A couple of days I received a tip from a friend about a blog (wait but why) he had found. Today I got around of reading it, and it’s quite good. Definitely the type of blog I like, fun but with insights in to improving your self. After reading through the latest entries, I found an entry about happiness, which is a favourite subject of mine, having been unhappy for a large part of my life. I can really recommend the TED talk referenced in the post. And while that was a very good post, the one (or actually two) that really struck home were two posts about procrastination (one and two). Image belongs to Wait But Why Inc.
Procrastination have been a huge part of my life and one of the bigger reasons to my unhappiness. And while I have been able to get it somewhat under control thanks to the excellence of GTD, I could still improve even more.

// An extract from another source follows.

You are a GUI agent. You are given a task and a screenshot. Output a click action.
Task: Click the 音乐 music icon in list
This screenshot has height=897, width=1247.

The posts describe the situation very well by a couple of analogies: the Instant Gratification Monkey, Panic Monster, The Dark Playground, The Dark Woods and The Happy Playground. These coupled with the images paints a very good picture of how procrastination work (at least for me, but I would guess for most). I’ve never really done a detailed thinking about how procrastination works and what components it has, realizing now that as usually, the easiest way to solve a problem is to break it down. Being a programmer, I should have thought about that. A lot about what he writes about is very similar to GTD, especially the part of breaking down the tasks in to “bricks”, in the GTD book, David Allen uses “cranks”.
And when I analyze my own behaviour I can see that the tasks that gets left behind are the once that are not sufficiently broken down, so they are still “icky” because you don’t really know how to start with them. One of the concepts in GTD that I’ve had the most problems incorporating in to my life is the weekly review and part of that is to find and take care of the “icky” tasks and try to break them down to become non-icky. But that of course requires you to sit down and analyze the task, and here is where the Instant Gratification Monkey usually gets a hold of me. I guess I shouldn’t blame him too much, since I would never have read the blog posts… but… I then wouldn’t have needed to… hmm, yes, lets not go down that hole.
I really liked the analogue that you have a “Storyline” and you need to rewrite that. It’s very similar to the way Stephen R. Covey uses the word “script” in The 7 Habits of Highly Effective People. There Stephen also talks about the need to create new (or rewrite) your “scripts”. And you can’t do that with everything at once, you have to do it piece by piece, basically learning new behaviour.
I’m going to make an effort of doing the weekly reviews and integrating the thinking from these blog posts and 7 Habits. And start to rewrite my storyline.